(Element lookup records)
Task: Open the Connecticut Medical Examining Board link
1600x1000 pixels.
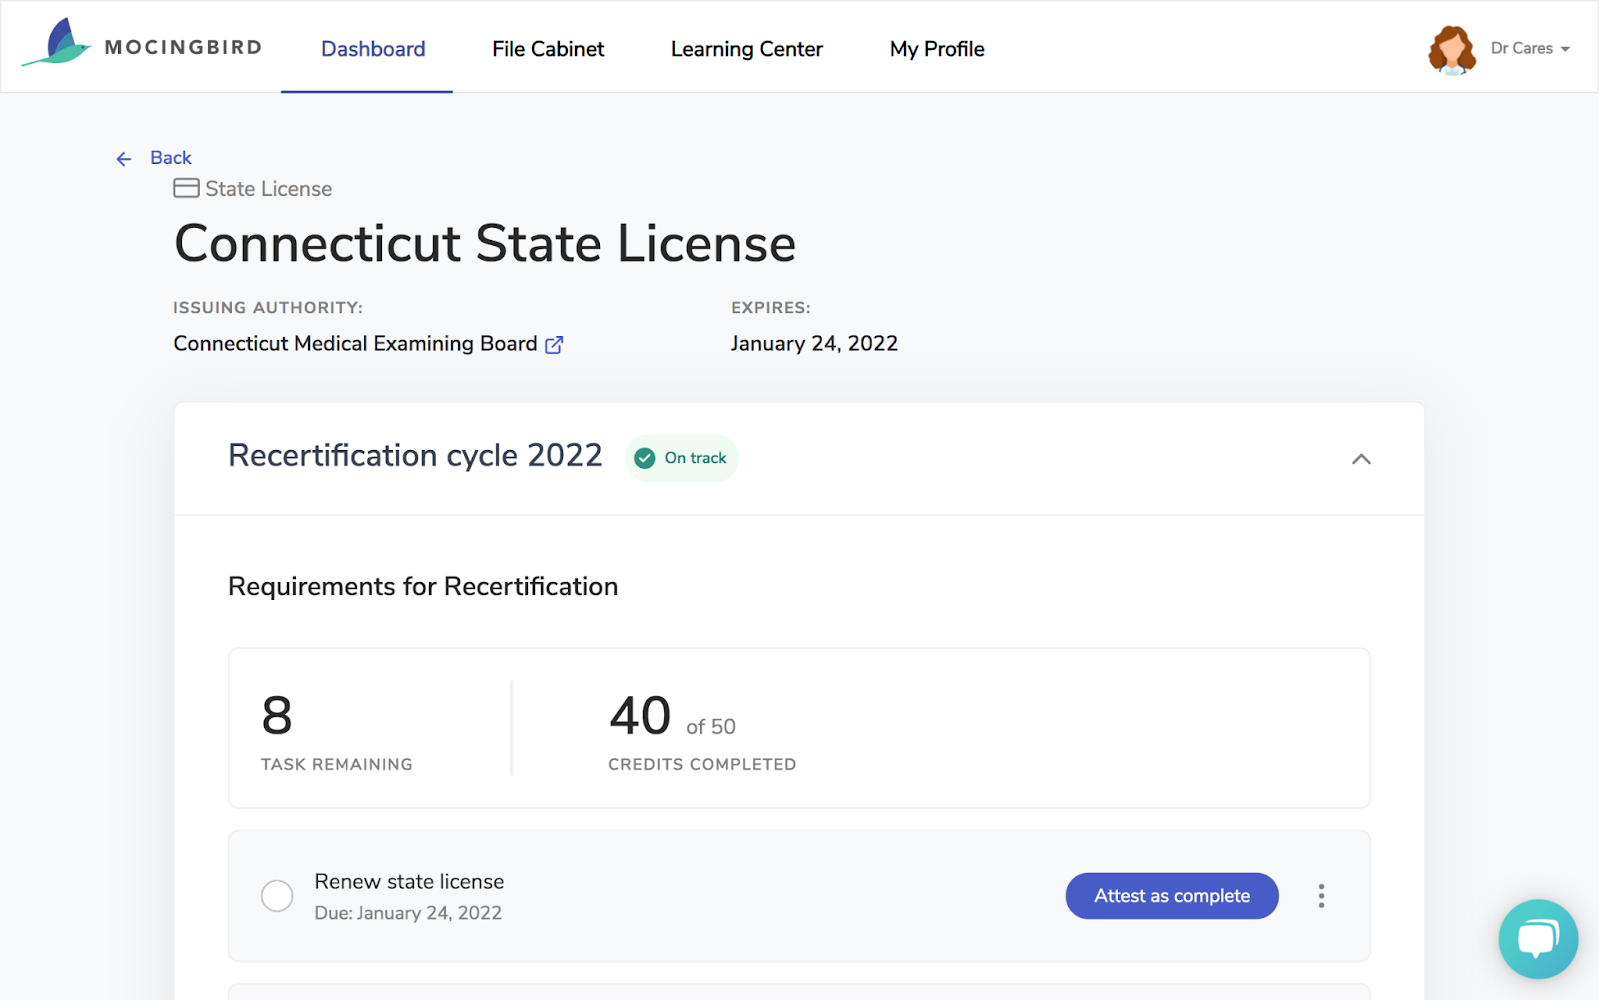Action: pyautogui.click(x=355, y=344)
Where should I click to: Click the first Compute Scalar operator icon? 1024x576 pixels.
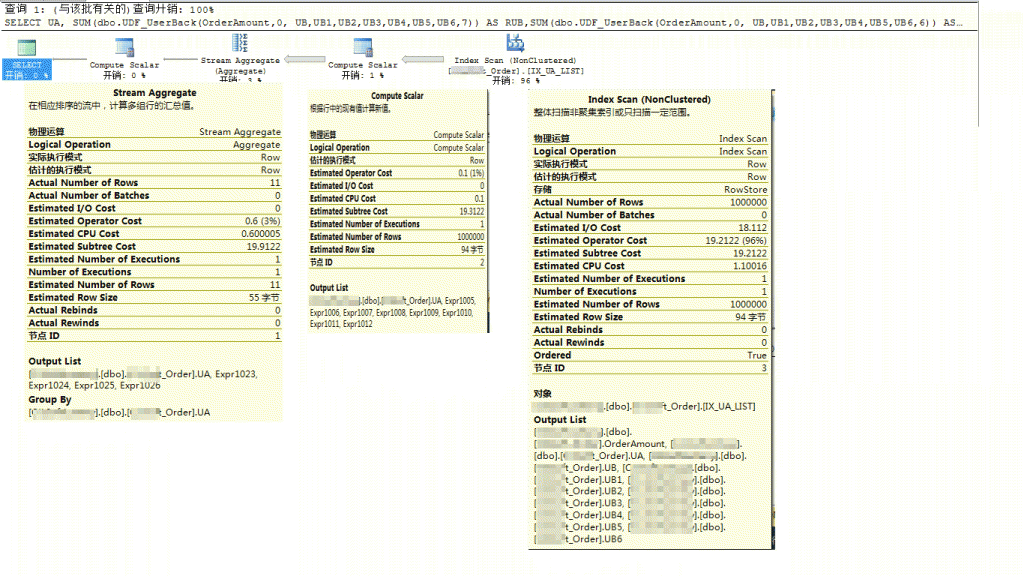(x=124, y=48)
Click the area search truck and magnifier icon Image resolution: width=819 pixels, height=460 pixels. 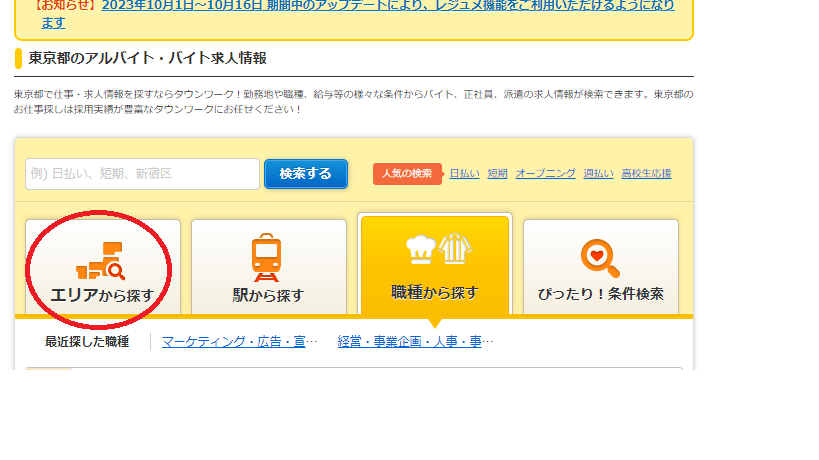(x=100, y=260)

# Exercise instructions
Render the records from their first line through the line containing "(x=124, y=48)", inclusive, as a JSON list of strings with one string per line. Skip blank lines and leave the pictures out.

# Result
[
  "Task: Open the Connecticut Medical Examining Board link",
  "1600x1000 pixels.",
  "Action: pyautogui.click(x=355, y=344)",
  "Where should I click to: Click the first Compute Scalar operator icon? 1024x576 pixels.",
  "(x=124, y=48)"
]